Work instructions:
What lines in the records below mention "agent"? List them all.
[Given records Boundary: Start]
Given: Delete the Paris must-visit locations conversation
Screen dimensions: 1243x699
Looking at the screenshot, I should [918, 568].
[Given records Boundary: End]
[Given records Boundary: Start]
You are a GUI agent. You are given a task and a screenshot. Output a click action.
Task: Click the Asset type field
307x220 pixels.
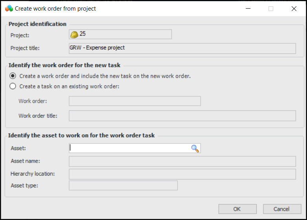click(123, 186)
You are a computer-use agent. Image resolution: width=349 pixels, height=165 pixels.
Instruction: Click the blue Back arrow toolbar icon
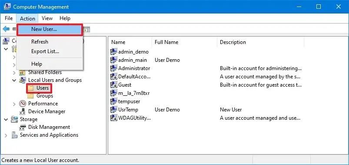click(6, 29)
[Given records Boundary: End]
[Given records Boundary: Start]
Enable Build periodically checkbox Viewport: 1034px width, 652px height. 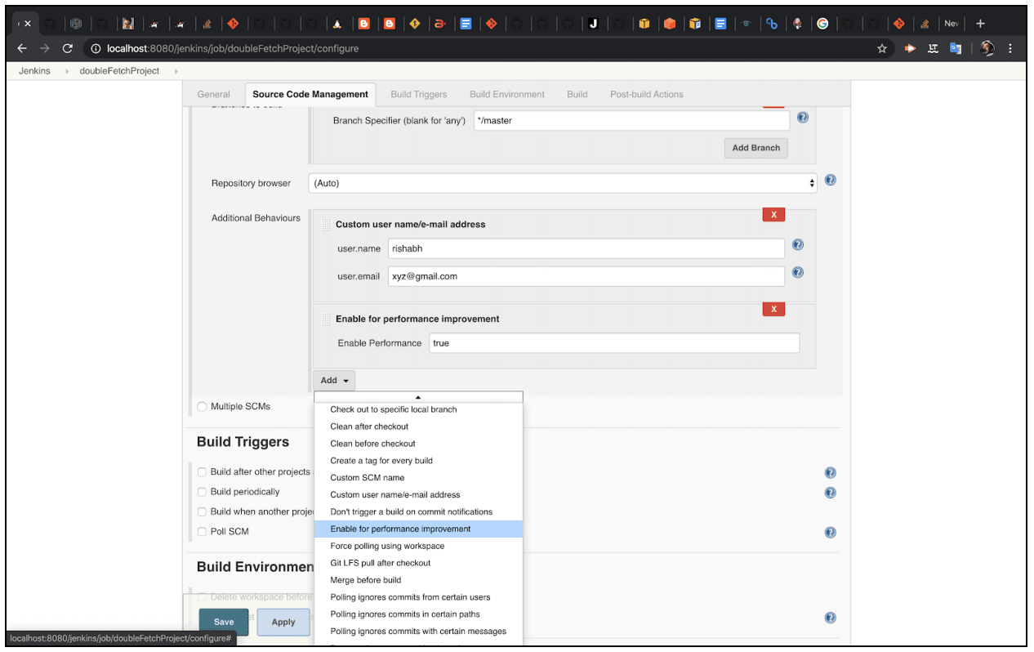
[Given records Boundary: End]
Task answer:
You are a GUI agent. You are given a task and a screenshot. Output a click action.
You are a computer-use agent. Image resolution: width=349 pixels, height=165 pixels.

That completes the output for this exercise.